Output the line that contains "Given: Click the 'Проверить' button" and every line after it to the end of the entries, with nothing added or left out.

• • • •

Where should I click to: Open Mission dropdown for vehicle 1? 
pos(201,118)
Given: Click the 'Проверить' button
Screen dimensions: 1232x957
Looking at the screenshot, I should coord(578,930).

• • • •

* REPLY TO THE EXERCISE:
Given: Click the 'Проверить' button
Screen dimensions: 1232x957
Looking at the screenshot, I should coord(578,930).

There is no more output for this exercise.